Complete ships have a deck that runs from stern to bow, which simultaneously serves as a freeboard deck and a bulkhead deck, since transverse watertight bulkheads are brought to it (Fig. 6, a). Varieties of full-set ships: three-island, well and well with a quarterdeck. The three-island vessel (Fig. 6, b) has three superstructures: in the stern (poop), in the middle of the vessel (middle superstructure) and in the bow (tank). This type of ship was common between the two world wars. Sometimes the stern and middle superstructures were combined into a continuous stern superstructure. At the same time, a so-called well was formed between the aft superstructure and the tank. Hence the name "well vessel" (Fig. 6, c). The volume of holds is limited in the stern by the propeller shaft tunnel and the shape of the aft end. To compensate, the main deck in this place was sometimes raised (Fig. 6, d), usually by half a tween deck, and the so-called quarter deck arose.

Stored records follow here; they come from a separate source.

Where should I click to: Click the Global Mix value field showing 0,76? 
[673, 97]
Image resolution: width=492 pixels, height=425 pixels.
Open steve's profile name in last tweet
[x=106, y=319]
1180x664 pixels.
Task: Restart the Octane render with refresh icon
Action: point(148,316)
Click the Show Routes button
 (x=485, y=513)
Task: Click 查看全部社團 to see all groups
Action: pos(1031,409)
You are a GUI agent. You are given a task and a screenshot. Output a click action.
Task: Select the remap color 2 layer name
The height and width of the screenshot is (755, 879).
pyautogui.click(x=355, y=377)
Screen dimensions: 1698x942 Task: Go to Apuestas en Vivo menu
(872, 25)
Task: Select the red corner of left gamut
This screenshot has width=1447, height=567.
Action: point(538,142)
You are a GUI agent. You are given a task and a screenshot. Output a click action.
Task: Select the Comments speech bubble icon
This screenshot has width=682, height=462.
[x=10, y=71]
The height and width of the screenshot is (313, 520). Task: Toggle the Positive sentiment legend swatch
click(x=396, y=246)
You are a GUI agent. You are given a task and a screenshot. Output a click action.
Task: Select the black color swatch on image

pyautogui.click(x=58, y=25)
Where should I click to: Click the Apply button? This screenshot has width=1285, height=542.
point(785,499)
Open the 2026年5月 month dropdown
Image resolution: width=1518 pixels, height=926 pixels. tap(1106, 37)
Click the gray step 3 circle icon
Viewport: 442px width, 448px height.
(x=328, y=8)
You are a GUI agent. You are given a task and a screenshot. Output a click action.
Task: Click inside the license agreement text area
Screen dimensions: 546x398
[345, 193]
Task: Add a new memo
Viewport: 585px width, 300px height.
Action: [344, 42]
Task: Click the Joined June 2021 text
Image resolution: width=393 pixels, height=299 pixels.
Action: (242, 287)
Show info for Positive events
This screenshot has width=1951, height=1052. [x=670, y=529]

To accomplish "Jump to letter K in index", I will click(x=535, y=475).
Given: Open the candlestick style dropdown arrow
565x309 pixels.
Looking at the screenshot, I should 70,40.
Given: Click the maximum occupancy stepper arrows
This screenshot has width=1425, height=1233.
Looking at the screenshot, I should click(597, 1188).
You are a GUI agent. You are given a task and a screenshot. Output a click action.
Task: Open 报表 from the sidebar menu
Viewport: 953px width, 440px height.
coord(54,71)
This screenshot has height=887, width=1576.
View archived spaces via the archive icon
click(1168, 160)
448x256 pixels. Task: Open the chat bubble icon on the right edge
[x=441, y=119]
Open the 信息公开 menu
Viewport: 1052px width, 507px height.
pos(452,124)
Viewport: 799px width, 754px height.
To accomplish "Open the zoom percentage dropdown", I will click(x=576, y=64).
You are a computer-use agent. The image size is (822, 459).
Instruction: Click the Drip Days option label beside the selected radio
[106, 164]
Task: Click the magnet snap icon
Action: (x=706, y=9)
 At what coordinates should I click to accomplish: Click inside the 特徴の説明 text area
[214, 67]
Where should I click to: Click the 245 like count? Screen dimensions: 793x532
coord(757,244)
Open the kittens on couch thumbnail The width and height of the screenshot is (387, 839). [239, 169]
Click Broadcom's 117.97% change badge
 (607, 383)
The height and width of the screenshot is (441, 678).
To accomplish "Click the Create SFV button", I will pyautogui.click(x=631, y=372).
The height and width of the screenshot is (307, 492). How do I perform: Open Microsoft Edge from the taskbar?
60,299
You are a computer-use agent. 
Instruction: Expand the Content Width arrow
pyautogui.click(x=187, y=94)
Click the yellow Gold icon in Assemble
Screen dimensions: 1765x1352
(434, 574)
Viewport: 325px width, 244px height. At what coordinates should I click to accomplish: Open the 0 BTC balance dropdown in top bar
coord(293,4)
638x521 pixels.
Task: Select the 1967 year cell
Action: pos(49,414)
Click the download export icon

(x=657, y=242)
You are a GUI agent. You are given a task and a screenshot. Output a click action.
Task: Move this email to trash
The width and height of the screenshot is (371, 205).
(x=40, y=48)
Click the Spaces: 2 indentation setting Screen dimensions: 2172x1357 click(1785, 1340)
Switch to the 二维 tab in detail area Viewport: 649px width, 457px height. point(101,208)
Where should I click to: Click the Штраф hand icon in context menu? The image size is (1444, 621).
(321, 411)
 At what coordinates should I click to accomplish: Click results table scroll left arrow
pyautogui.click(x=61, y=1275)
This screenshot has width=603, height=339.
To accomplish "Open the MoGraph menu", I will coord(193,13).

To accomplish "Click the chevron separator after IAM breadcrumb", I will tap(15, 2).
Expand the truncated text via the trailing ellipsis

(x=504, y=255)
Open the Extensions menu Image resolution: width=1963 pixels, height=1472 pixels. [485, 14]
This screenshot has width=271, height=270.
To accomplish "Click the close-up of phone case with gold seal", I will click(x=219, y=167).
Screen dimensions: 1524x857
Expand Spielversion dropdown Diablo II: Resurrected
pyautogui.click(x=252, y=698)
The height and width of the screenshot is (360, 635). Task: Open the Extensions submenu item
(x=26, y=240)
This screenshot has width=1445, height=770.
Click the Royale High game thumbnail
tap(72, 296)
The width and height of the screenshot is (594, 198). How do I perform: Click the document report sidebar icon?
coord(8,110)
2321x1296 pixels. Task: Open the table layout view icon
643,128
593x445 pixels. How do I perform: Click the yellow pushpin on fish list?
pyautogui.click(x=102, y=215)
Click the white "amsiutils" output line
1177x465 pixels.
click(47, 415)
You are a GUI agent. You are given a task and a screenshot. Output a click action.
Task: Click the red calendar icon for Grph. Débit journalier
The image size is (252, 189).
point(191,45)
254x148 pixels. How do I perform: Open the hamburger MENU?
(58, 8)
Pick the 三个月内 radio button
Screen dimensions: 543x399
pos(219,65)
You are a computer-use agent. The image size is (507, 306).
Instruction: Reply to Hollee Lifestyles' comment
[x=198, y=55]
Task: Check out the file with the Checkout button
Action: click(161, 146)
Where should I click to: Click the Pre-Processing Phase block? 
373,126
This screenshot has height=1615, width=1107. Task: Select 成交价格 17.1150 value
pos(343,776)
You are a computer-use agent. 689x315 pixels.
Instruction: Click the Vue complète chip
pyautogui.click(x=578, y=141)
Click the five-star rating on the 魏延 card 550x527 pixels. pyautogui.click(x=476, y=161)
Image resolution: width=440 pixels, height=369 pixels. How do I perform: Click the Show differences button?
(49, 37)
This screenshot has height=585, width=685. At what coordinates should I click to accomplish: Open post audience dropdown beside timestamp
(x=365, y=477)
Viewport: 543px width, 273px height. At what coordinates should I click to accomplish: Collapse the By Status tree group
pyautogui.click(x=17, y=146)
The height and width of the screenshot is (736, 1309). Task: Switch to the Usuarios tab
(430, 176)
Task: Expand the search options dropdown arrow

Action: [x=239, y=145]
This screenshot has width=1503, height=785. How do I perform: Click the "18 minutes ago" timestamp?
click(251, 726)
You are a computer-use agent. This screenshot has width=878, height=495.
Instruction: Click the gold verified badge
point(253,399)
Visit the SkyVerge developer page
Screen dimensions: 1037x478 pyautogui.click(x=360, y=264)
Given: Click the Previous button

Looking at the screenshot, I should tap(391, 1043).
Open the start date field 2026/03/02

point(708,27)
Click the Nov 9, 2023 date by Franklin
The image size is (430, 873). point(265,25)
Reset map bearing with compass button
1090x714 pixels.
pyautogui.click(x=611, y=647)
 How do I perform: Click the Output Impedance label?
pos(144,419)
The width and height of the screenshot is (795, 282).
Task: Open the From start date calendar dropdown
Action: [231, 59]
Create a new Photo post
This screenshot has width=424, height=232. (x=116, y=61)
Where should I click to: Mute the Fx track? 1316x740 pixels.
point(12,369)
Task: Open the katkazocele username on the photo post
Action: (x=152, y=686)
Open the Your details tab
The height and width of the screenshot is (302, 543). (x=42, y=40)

a - full ship 1 - upper deck and bulkhead deck; 2 - buoyancy margin; 3 - bulkheads; 4 - tween deck
b - three island ship 1 - yut; 2 - middle superstructure; 3 - tank; 4 - main (upper deck)
With - well boat 1 - upper deck; 2 - elongated poop; 3 - well; 4 - tank
d - well boat with quarterdeck 1 - quarterdeck; 2 - upper deck; 3 - middle superstructure; 4 - well; 5 - tank
e – shelteredvessel 1 - main deck and shelter deck; 2 - measuring hatch; 3 - freeboard deck (bulkhead deck); 4 - bulkheads
Fig.6 - Architectural and structural types of ships
For full-set ships and their varieties, the buoyancy margin is determined by the volume of the ship's hull between the waterline at maximum draft and the bulkhead deck. In the figure, the shaded area corresponds to the reserve buoyancy of full-size vessels. Shelter deck vessels (Fig. 6, f) have a significantly lower margin of buoyancy than full-set ones. The upper deck of shelter deck ships serves simultaneously as the main deck, and the bulkhead deck (freeboard deck) is located below. There are superstructures on the upper deck, but they are not taken into account when measuring the vessel, since they are not impenetrable and solid. These add-ons are shown in the figure by dark rectangles.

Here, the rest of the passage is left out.